» **Problem requirements**
Report how many lines below include "target", giving the figure alone.

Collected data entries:
◆ ◆ ◆ ◆ ◆

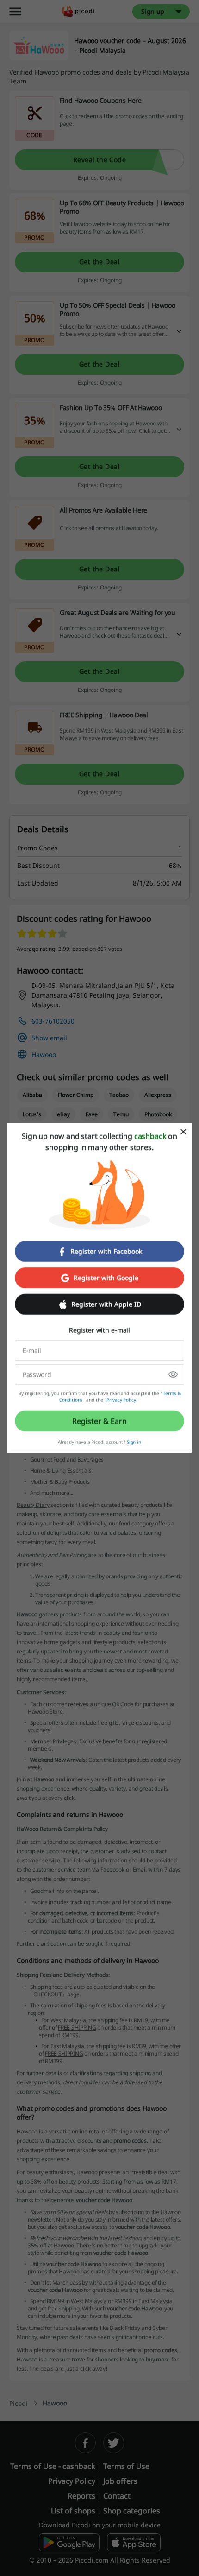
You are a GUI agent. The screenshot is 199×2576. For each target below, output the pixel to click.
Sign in (134, 1442)
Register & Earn (99, 1421)
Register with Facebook (106, 1251)
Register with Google (106, 1277)
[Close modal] (183, 1131)
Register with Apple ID (106, 1304)
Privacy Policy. (121, 1400)
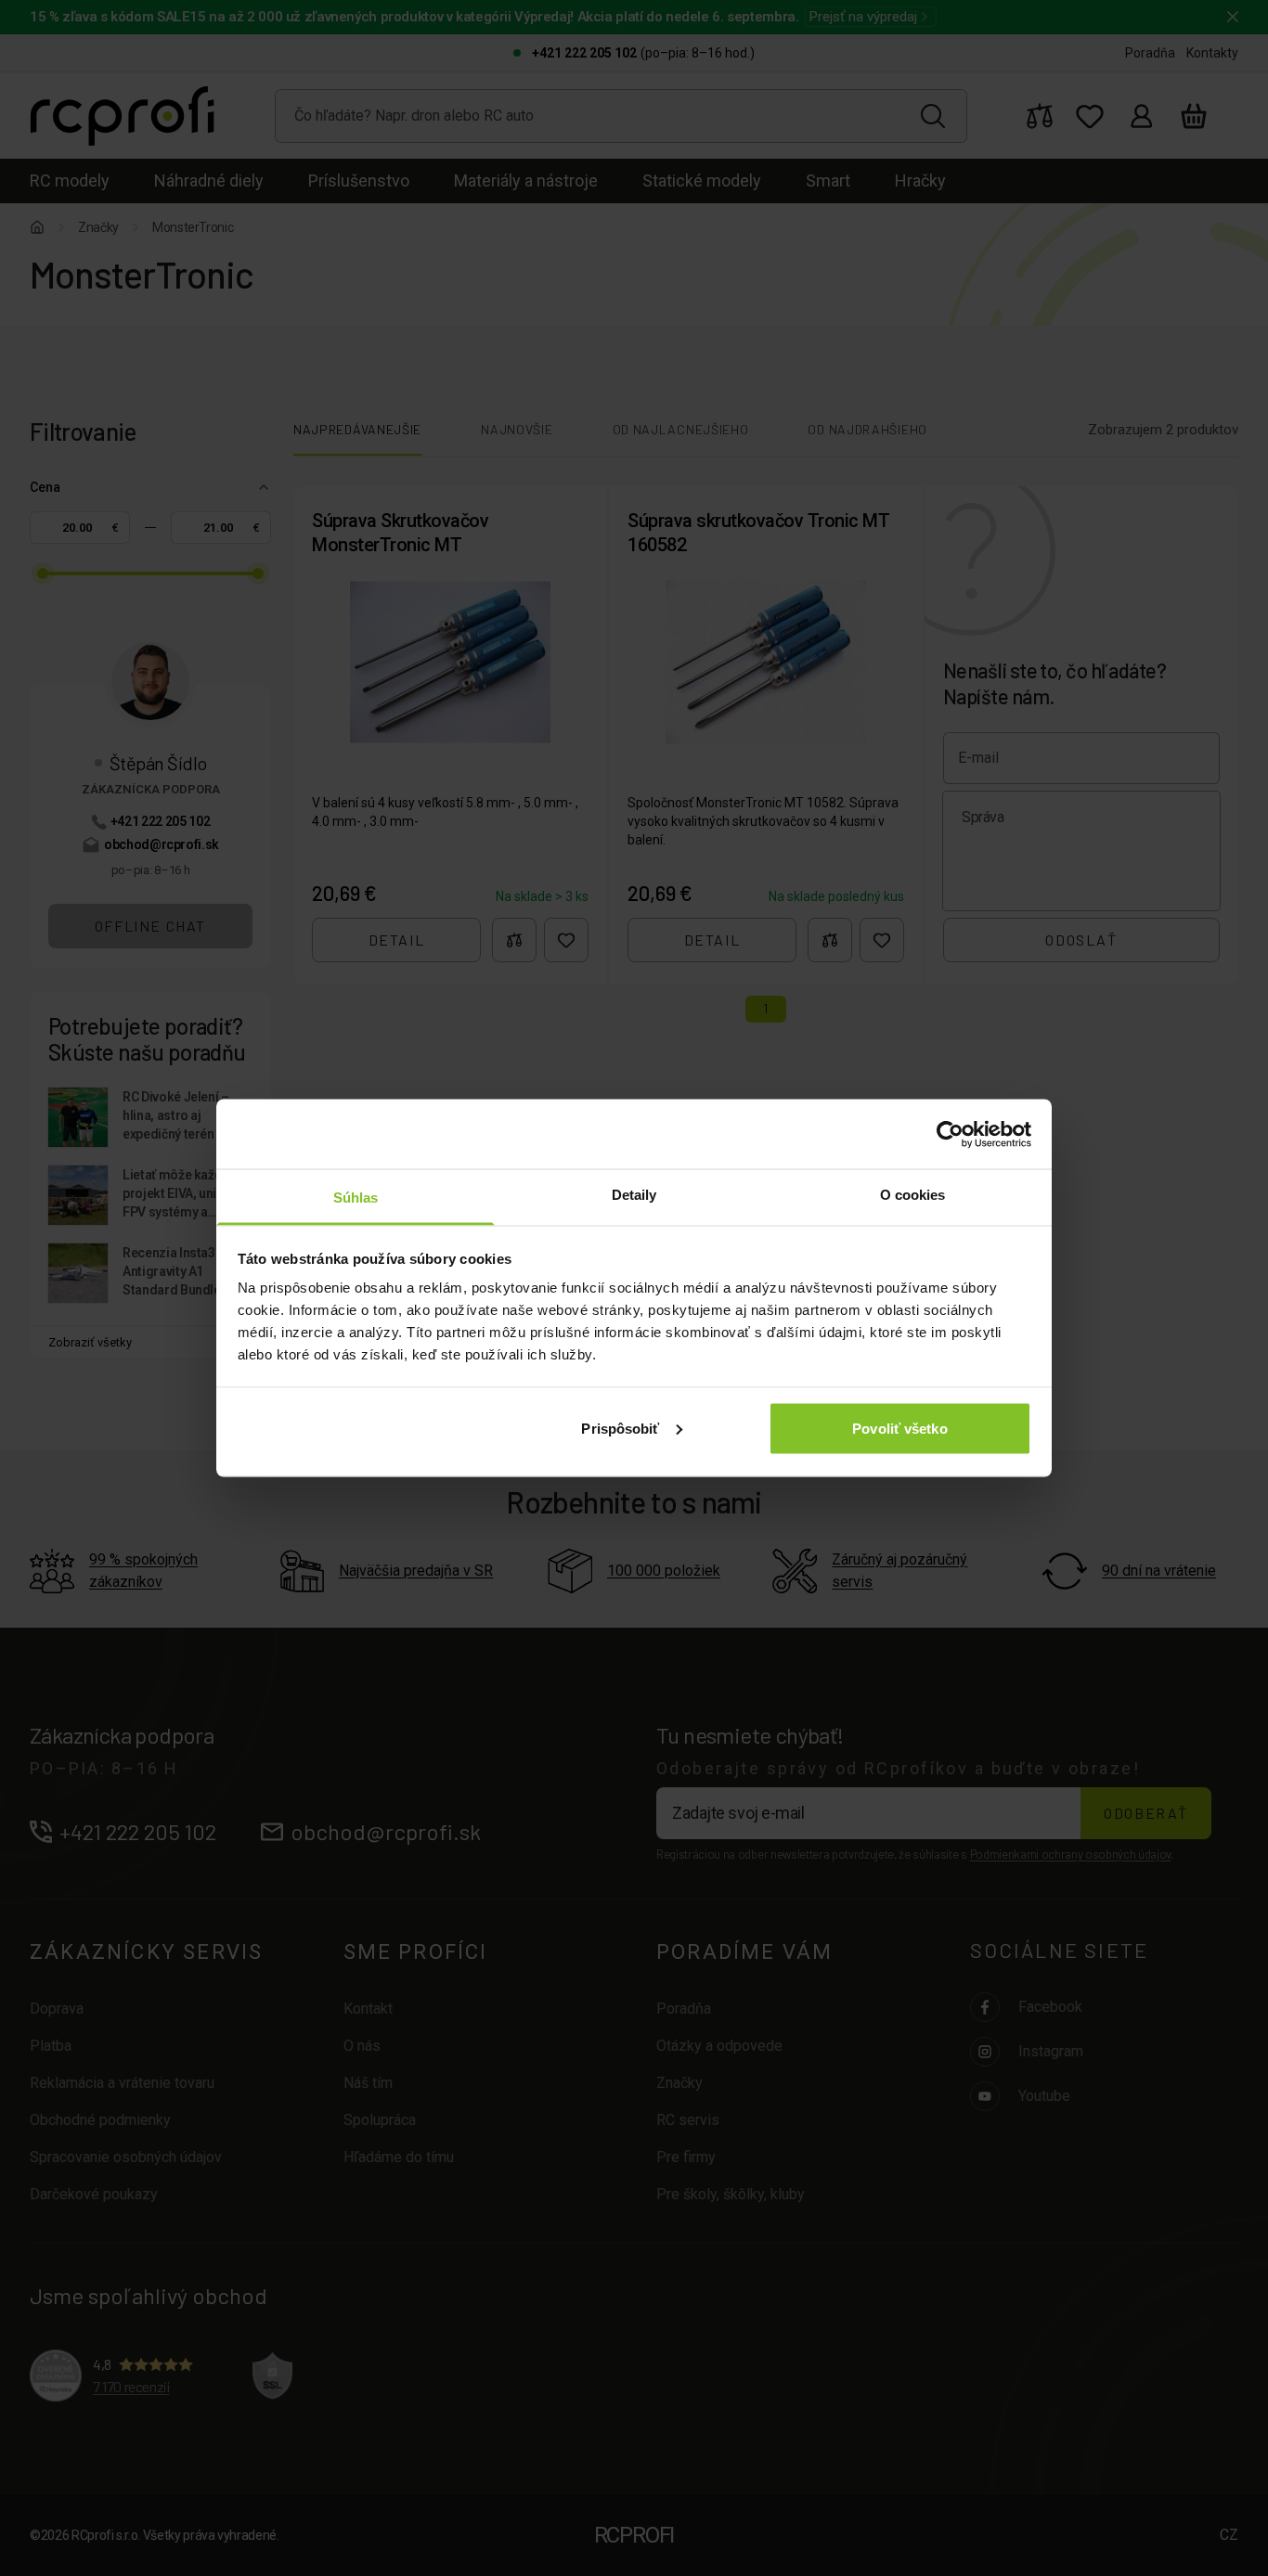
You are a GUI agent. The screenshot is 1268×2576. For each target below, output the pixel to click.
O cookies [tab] (913, 1195)
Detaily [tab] (634, 1195)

◆ ◆ ◆ ◆ ◆

» **Exercise solution**
2